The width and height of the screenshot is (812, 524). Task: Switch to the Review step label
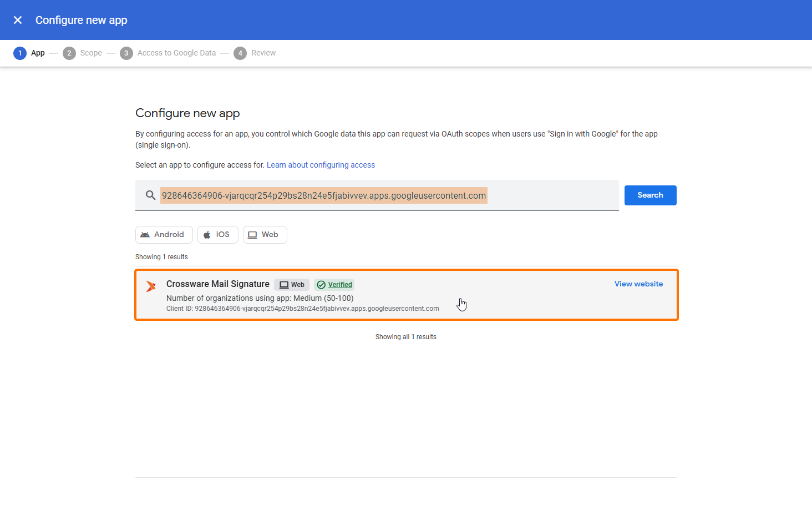point(263,53)
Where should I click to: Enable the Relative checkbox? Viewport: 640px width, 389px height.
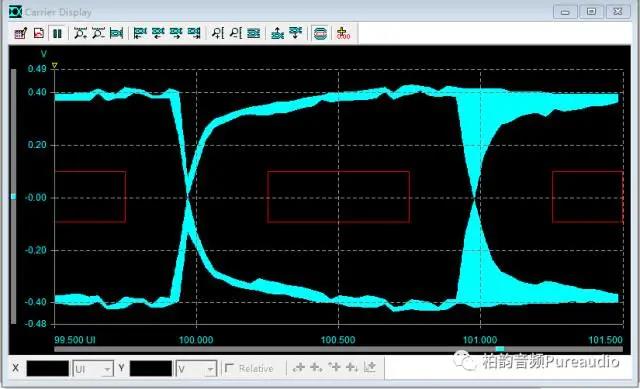229,368
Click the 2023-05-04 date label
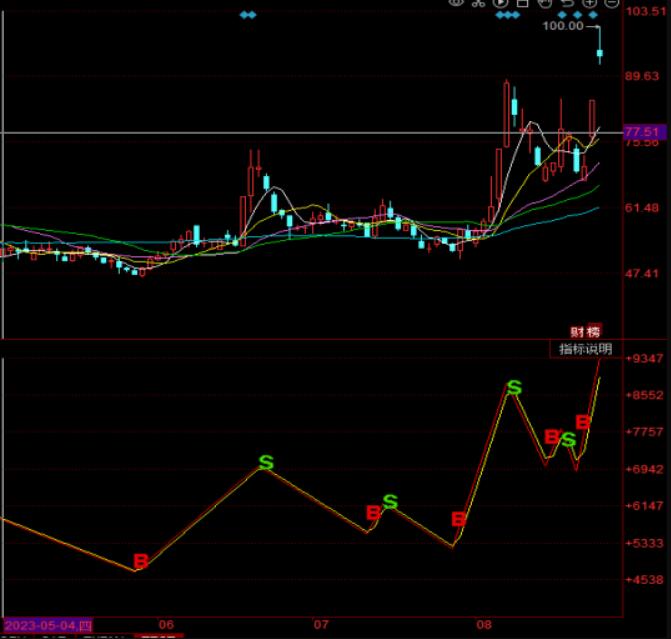The width and height of the screenshot is (671, 639). pyautogui.click(x=46, y=626)
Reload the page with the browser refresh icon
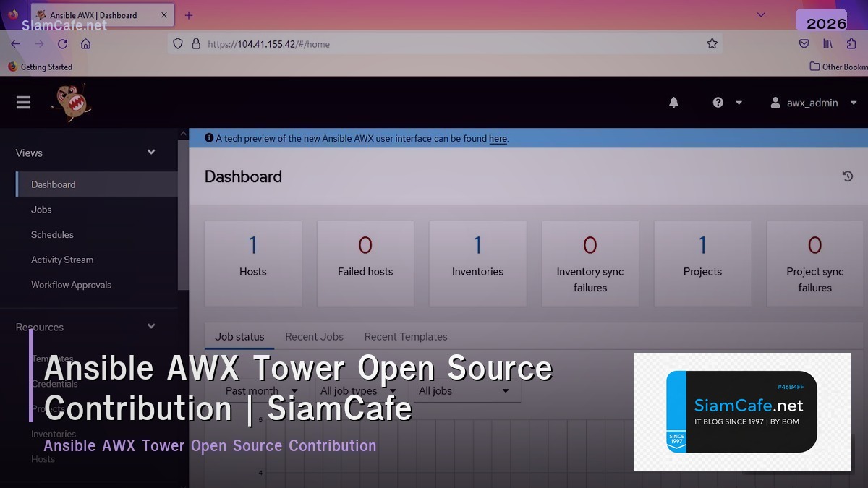The width and height of the screenshot is (868, 488). pyautogui.click(x=62, y=43)
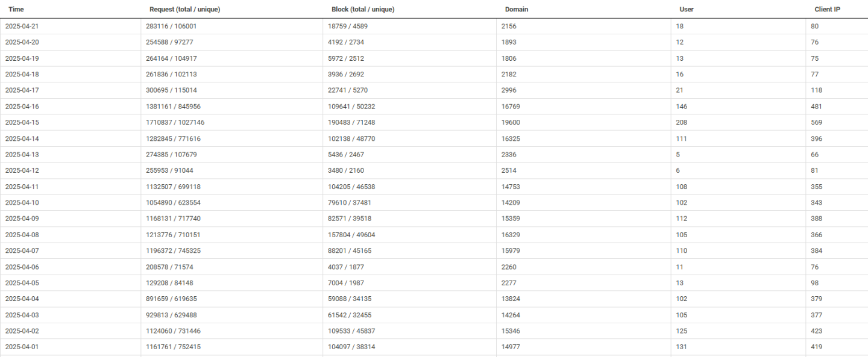
Task: Sort by Request (total / unique) header
Action: pos(184,10)
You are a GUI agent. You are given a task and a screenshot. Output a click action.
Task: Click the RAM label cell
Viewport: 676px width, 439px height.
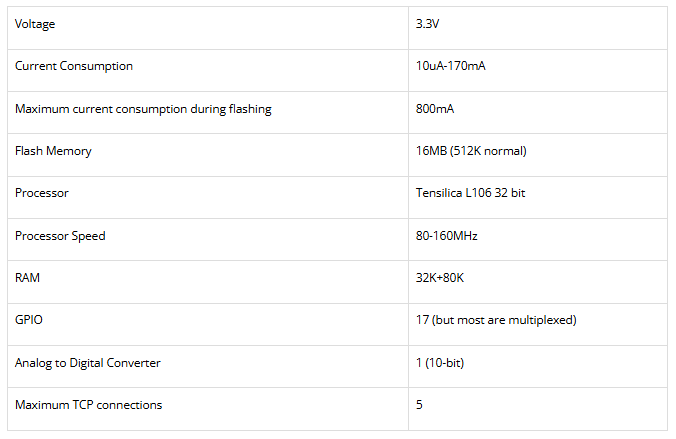28,278
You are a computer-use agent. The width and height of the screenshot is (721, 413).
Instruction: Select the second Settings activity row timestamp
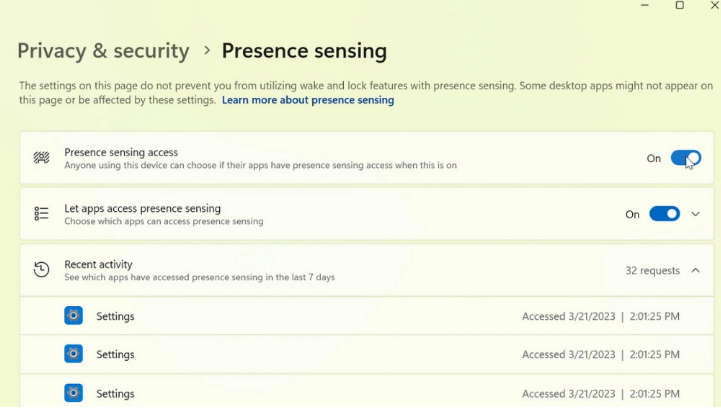click(x=600, y=354)
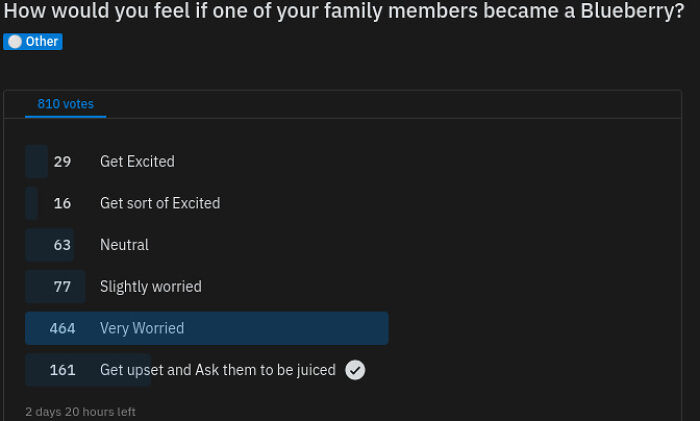The height and width of the screenshot is (421, 700).
Task: Open the Other post flair tag
Action: [x=33, y=42]
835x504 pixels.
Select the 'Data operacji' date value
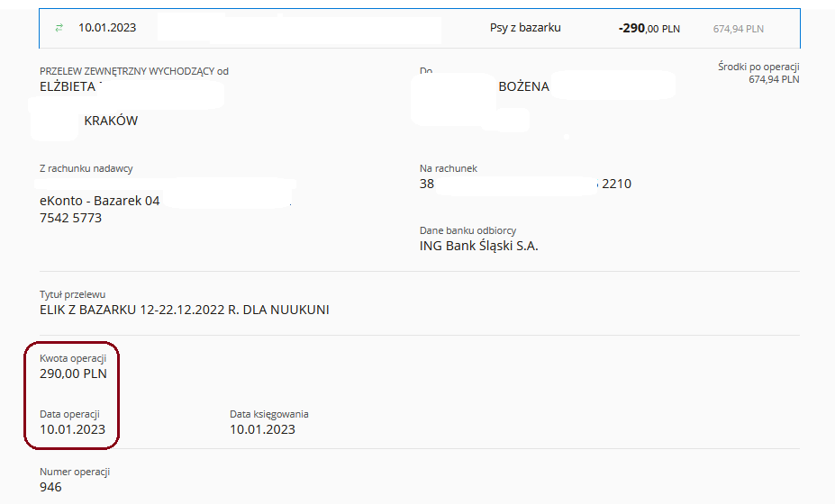(x=72, y=429)
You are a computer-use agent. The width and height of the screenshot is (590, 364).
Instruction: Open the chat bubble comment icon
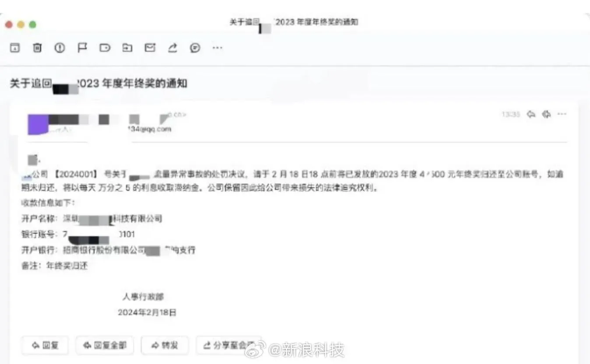195,48
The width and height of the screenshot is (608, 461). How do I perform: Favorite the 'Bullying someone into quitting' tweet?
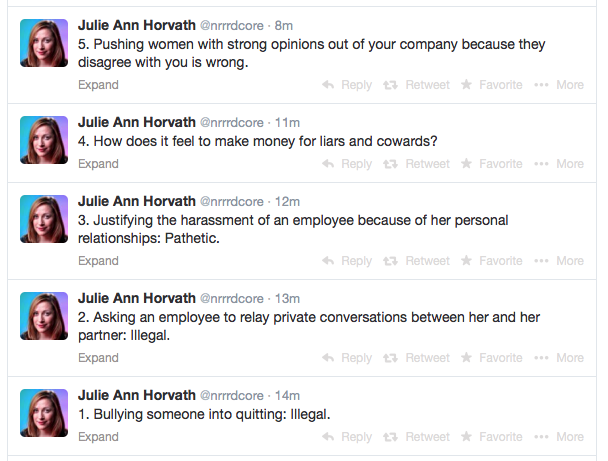pyautogui.click(x=491, y=437)
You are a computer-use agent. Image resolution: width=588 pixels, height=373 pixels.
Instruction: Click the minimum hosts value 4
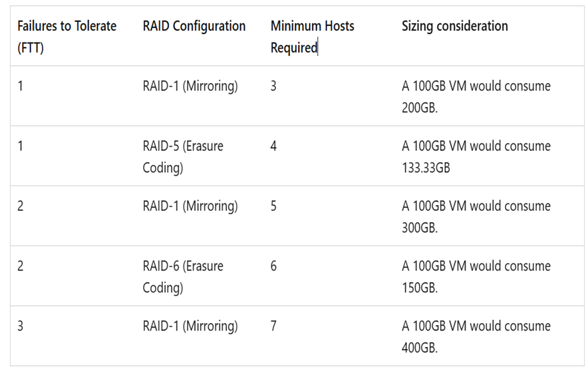(x=273, y=146)
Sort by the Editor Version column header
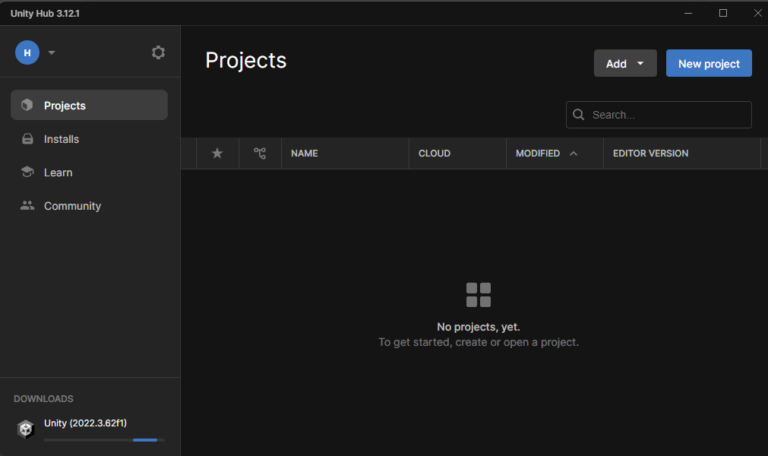Image resolution: width=768 pixels, height=456 pixels. (x=650, y=153)
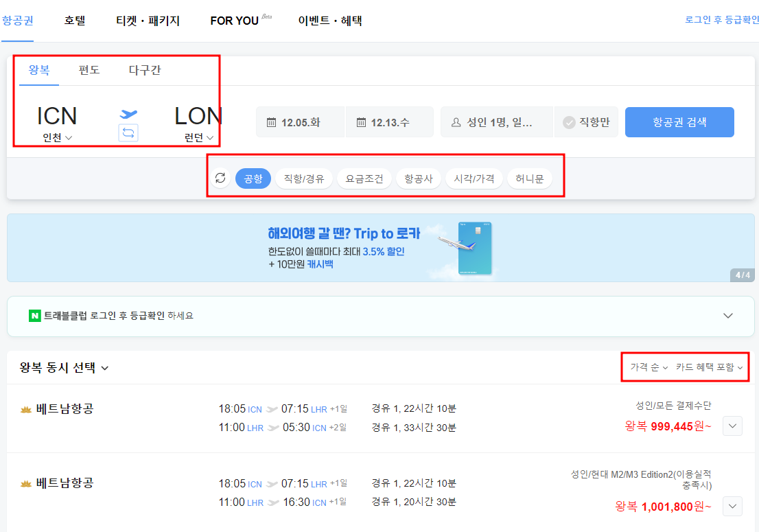Viewport: 759px width, 532px height.
Task: Toggle the 공항 filter pill
Action: (253, 177)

+ + + +

* _Work instructions_: Give back the lines word for word, from the very first in the material above to the one that has "Task: Click the RAM label cell", both included, without the pictures.

* _Output for this task_:
The width and height of the screenshot is (812, 524). Task: Switch to the Review step label
point(263,53)
Where should I click to: Enable the Relative checkbox? Viewport: 640px width, 389px height.
229,368
Click the 2023-05-04 date label
The width and height of the screenshot is (671, 639). pyautogui.click(x=46, y=626)
Reload the page with the browser refresh icon
The width and height of the screenshot is (868, 488). pyautogui.click(x=62, y=43)
Task: Sort by Request (total / unique) header
Action: pos(184,10)
You are a GUI agent. You are given a task and a screenshot. Output a click action.
Task: Click the RAM label cell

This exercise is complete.